March 2 - March 8 Weekly mileage: 39
3/2 Sun- Chilly Half or Long run
3/3 Mon -Easy run 8.8 miles
3/4 Tue - Intervals 6 miles
3/5 Wed-Travel NYC
3/6 Thur - cross trail
3/7 Fri - easy run 4 miles
3/8 Sat - rest day (race tomorrow)
Had to sit out the Chilly Half Marathon - Having some issues with my right leg/hip/pelvic area still after the last speed workout and I didn't want to push the envelope. I need to continue doing my Strengthening Exercises and Stretches that the trainer assigned to me. I have been a bit lazy about doing them during the Hawaii holiday and all the travel lately. Since I'm on the subject, I'll give you a little recap of his diagnosis & recommendations (in laymen terms). After returning to running, I was having extreme quad pain and alternating IT Band flare ups, pirioformis pain, etc. I felt like my stride was all wrong and clumsy. After suffering through the entire Carlsbad half marathon Christy pointed out that my quads were flaming red. During the race they became really sore (sorer than the day after Boston Marathon) and I've never experienced pain like that during any race).

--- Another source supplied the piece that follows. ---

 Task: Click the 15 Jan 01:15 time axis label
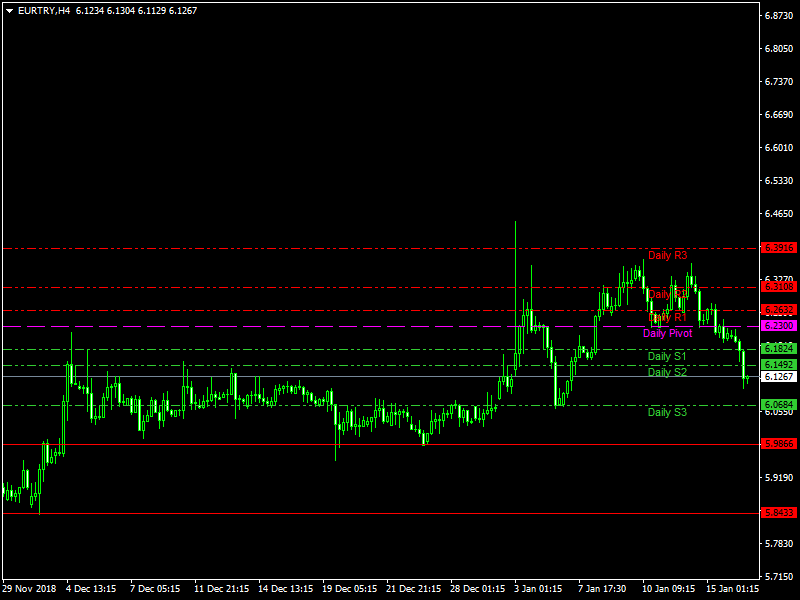click(x=731, y=589)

I visited Chris Maund at his CHEK studio in Encinitas, California. He took tons of measurements in strength, flexibility, etc. In my own words, the reason for the pain was that I was running with a really odd posture. I had an extreme arch in my lower back (as if I was still carrying the baby in my womb) and my arms/elbows were still flaring out at the sides. My lower abdominal and core muscles are so weak after the pregnancy & delivery, so I was using my quads, hip flexors and other muscles and overcompensating for my weak lower core & hamstrings. The exercises and stretches he assigned to me are geared toward getting my body back into its pre-pregnancy alignment and flexibility. I need to correct the extreme arch in my lower spine and get the curvature in my spine back where it should be. Everything needs to be tightened and pulled in and up. I didn't realize how week my lower abs muscles were until I tried to do those hanging crunches at the gym. I couldn't even do one! This was a huge wake up call for me. I realized that I had some real work to do before I was going to just bounce back to my prepregnancy fitness & running strength.
I am happy to report that my next half marathon (surf city marathon) felt much better. I didn't have ANY quad pain this time. I have to make a mental effort to pull in my lower abs and almost tuck my rear under as I run and pull in my arms. I still like I am a bit out of whack, but I am grateful that I understand the problem and how to correct it.